Extracted material:
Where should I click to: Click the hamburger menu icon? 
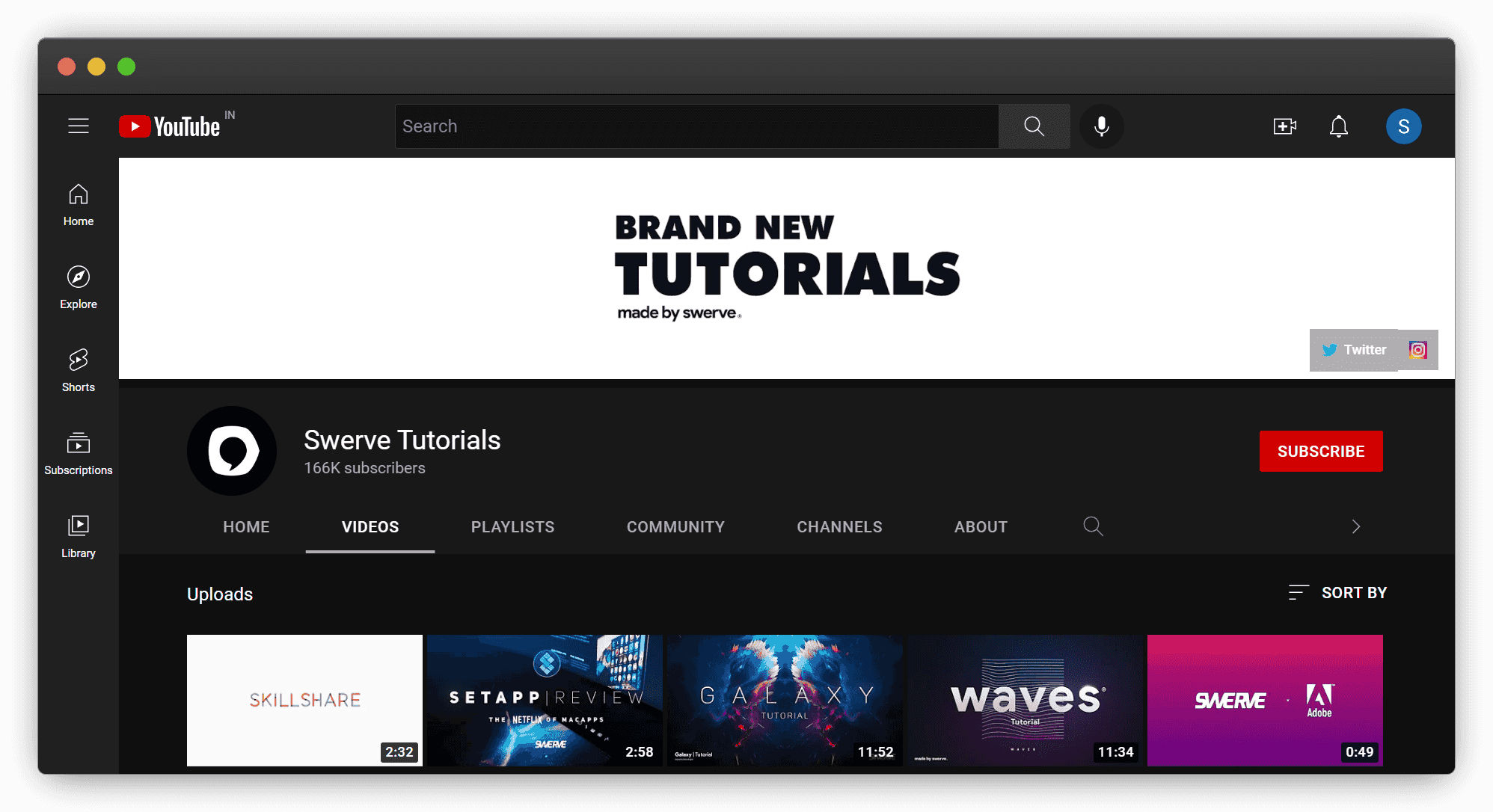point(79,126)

--

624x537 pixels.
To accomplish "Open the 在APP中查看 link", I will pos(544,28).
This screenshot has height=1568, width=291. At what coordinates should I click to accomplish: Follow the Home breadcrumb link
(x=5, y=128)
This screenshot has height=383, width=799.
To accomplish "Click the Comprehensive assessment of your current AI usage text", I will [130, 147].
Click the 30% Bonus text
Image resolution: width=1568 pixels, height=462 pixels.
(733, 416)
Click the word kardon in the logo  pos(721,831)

Exercise instructions:
In the listing above, find the line with "This screenshot has height=1568, width=291." and the line with "Click the word", then reproduce both and every line between them exactly.

Solved exercise:
This screenshot has height=1568, width=291. At what coordinates should I click to accomplish: Follow the Home breadcrumb link
(x=5, y=128)
This screenshot has height=383, width=799.
To accomplish "Click the Comprehensive assessment of your current AI usage text", I will [130, 147].
Click the 30% Bonus text
Image resolution: width=1568 pixels, height=462 pixels.
(733, 416)
Click the word kardon in the logo  pos(721,831)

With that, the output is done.